__To do__
Copy out word for word the items from the line with "Select the Physical" up to and including the line with "This screenshot has", without the pictures.

__Given entries__
——

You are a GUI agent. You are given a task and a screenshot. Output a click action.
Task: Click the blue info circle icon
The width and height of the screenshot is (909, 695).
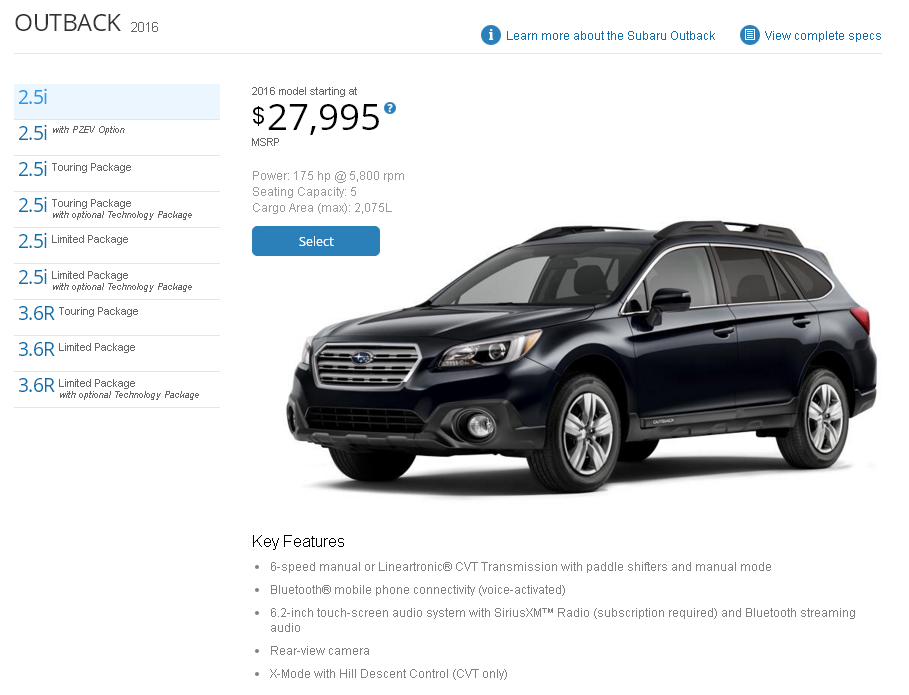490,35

——

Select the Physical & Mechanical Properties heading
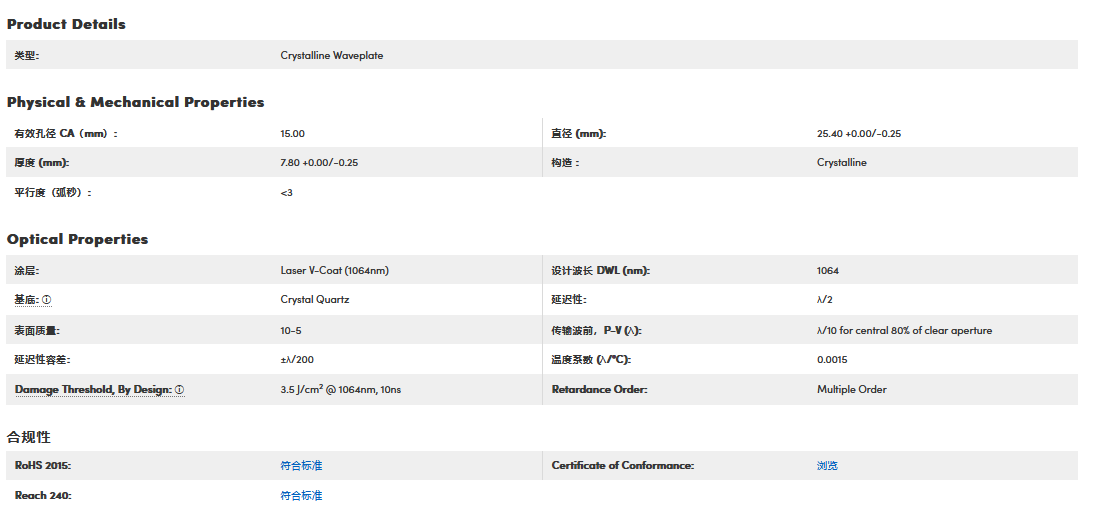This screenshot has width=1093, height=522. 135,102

——

__Solved problem__
Select the Physical & Mechanical Properties heading
This screenshot has width=1093, height=522. 135,102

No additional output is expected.